Burning Off Oil A New Tactic
Crews turned to a plan to burn some of the oilafter failing to stop the leak at the spot where the platform exploded and sank . A 500-foot boom was to be used to corral several thousand gallons of the thickest oil on the surface, which would then be towed to a more remote area, set on fire and allowed to burn for about an hour.
NPR's Wade Goodwyn, reporting from the Unified Command Center in the Louisiana town of Robert, said this isn't tried-and-true territory.
"Nobody is sure how well this is going to work in the open Gulf," Goodwyn said. "It's not going to be a large percentage of the spill, because burning only works where the spill is thick, emulsified, and that's only about 3 percent of the entire oil sick."
He cautioned that even if the experiment works, it's not going to be a big fix. Goodwyn said the burning does not compare with planes dropping dispersants, which are having the most impact in controlling the spill.
Officials previously had estimated about 42,000 gallons of oil a day was leaking into the gulf from the blown-out well. The number would be closer to 210,000 gallons a day with the new estimates. Eleven workers are missing and presumed dead, and more than 100 escaped the blast, the cause of which has not been determined.
As for the burn, Greg Pollock, head of the oil spill division of the Texas General Land Office, which is providing equipment for crews in the Gulf, said he is not aware of a similar technique ever being tried off the U.S. coast. The last time crews with his agency used fire booms to burn oil was after a 1995 spill on the San Jacinto River.
"When you can get oil ignited, it is an absolutely effective way of getting rid of a huge percentage of the oil," he said. "I can't overstate how important it is to get the oil off the surface of the water."
The oil has the consistency of thick roofing tar. When the flames go out, Pollock said, the material that is left resembles a hardened ball of tar that can be removed from the water with nets or skimmers.

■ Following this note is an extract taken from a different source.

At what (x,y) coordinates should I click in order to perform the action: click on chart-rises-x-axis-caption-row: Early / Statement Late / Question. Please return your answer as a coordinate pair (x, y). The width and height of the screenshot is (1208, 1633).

"I would say there is little threat to the environment because it won't coat an animal; and because all the volatiles have been consumed if it gets on a shore, it can be simply picked up," he said.
Authorities also said they expect minimal impact on sea turtles and marine mammals in the burn area.
More than two dozen vessels moved about in the heart of the slick-pulling, oil-sopping booms. As the task force worked far offshore, local officials prepared for the worst in case the oil reaches land.
Goodwyn said the oil is likely to come ashore around the Mississippi River Delta. He said the government BP both have about 100,000 feet of surface booms to put there; another 500,000 feet of booms are available.
"There's no stopping this from coming ashore everywhere, and if it's going to be weeks of oil spilling out of this well before they can get it stopped, this could turn into quite an impressive mess," Goodwyn said.
The decision to burn some of the oil came after crews operating submersible robots failed to activate a shutoff device that would halt the flow of oil on the sea bottom 5,000 feet below.
Costs Could Top $1 Billion
BP says work will begin as early as Thursday to drill a relief well to relieve pressure at the blowout site, but that could take months.
Another option is a dome-like device to cover oil rising to the surface and pump it to container vessels, but that will take two weeks to put in place, BP said.
Winds and currents in the Gulf have helped crews in recent days as they try to contain the leak. The immediate threat to sandy beaches in coastal Alabama and Mississippi has eased. But the spill has moved steadily toward the mouth of the Mississippi River, home to hundreds of species of wildlife and near some rich oyster grounds.
Industry officials say replacing the Deepwater Horizon, owned by Transocean Ltd. and operated by BP, would cost up to $700 million. BP has said its costs for containing the spill are running at $6 million a day. The company said it will spend $100 million to drill the relief well. The Coast Guard has not yet reported its expenses.